While chamomile is a name often used to refer to a number of small, daisy-like members of the Asteraceae family, German chamomile and Roman chamomile are both commonly used in food, beauty, folk/herbal medicine, and have a history of use in folk magic. 

The name 'chamomile' comes from the ancient Greek χαμαίμηλον (khamaimēlon), meaning "earth apple", in reference to the fragrance of the plant. 

Origin: Europe, Northern Africa, and Asia

Family: Asteraceae
Sub-Family: Asteroideae
Tribe: Anthemideae
Scientific Name: Chamaemelum nobile (Roman chamomile) & Matricaria chamomilla (German chamomile)

◆ Source material
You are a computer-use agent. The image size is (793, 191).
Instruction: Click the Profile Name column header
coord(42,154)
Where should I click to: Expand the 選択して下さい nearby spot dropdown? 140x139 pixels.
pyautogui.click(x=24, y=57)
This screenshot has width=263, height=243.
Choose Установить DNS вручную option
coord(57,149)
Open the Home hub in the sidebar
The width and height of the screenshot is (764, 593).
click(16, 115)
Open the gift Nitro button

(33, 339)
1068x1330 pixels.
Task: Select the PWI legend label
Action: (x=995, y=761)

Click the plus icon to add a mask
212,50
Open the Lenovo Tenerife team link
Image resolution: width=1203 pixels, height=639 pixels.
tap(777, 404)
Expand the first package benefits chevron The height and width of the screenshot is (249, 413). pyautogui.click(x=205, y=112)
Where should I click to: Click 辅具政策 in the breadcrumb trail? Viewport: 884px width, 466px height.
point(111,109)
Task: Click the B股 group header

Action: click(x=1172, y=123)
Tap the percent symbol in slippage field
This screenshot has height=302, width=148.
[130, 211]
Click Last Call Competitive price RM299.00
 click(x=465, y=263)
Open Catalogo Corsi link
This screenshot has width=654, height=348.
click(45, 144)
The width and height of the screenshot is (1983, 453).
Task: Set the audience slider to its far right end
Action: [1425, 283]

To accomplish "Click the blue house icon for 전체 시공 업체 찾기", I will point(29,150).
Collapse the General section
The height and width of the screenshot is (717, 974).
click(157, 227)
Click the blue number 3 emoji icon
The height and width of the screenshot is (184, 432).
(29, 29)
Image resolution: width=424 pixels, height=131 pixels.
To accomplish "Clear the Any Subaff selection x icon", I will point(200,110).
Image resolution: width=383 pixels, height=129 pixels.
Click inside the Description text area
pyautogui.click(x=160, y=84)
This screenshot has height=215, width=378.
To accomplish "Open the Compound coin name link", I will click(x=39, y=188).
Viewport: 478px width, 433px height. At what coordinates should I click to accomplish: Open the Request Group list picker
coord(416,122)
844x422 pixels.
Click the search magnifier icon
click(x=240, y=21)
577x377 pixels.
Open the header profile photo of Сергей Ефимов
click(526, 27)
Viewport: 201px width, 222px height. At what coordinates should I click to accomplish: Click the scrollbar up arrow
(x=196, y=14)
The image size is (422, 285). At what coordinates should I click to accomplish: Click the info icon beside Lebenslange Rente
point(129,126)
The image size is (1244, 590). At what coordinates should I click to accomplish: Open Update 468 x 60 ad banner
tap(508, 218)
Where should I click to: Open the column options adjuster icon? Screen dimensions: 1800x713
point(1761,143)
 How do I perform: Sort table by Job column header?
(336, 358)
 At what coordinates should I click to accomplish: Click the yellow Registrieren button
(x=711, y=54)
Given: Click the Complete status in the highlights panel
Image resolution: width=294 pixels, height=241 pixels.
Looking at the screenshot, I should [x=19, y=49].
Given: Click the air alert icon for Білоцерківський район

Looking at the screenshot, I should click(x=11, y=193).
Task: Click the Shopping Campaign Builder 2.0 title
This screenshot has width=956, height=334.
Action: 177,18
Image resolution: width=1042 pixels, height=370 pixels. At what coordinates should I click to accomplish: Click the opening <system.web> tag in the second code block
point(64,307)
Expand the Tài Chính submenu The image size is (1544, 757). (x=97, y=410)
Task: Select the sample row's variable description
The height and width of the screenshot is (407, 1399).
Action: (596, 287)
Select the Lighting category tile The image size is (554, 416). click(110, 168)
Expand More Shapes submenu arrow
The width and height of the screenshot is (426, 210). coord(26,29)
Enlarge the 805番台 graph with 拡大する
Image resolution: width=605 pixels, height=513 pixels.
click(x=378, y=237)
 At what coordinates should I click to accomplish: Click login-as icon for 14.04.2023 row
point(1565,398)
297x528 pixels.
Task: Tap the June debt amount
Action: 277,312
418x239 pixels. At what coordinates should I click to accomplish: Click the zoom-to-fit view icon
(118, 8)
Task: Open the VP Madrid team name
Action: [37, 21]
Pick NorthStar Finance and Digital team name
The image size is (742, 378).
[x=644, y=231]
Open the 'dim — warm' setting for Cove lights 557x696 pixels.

◆ Problem to solve
Continue the chamomile text after its last line, the one listing the scientific names. The records come from a different source than the chamomile text.

◆ Solved exercise
Folk Names: Camomyle, chamaimelon, ground apple, roynetree

Magical Associations

Arguments are presented for multiple (arguably conflicting) sets of correspondences for chamomile. Some argue it should be given solar associations, due to the bright colour and scent of the flowers, while others argue that its healing qualities suggest it should be associated with water and the moon. I have listed my personal correspondences first (which is absolutely inconsistent), with the alternate in brackets for reference.

Element: Water (fire)
Direction: West (north)
Day: Sunday (Monday)
Planet: Sun (Venus)
Zodiac: Cancer, Leo
Associated Celebrations: Quickening/Imbolc, Spring Equinox, (Winter Solstice)
Deities: Apollo, Balder, Cernunnos, Hypnos, Woden

Magical Properties: Balance, communication, forgiveness, friendship, love, luck, meditation, peace, prosperity, protection, purification, spirituality, success, victory

Substitutions: Lavender


German Chamomile is one of the Nine Sacred Herbs of the Anglo-Saxons. It was also used as a strewing herb to combat pests and odour.

Magical Uses:

  • Place pressed flowers in wallet to attract money.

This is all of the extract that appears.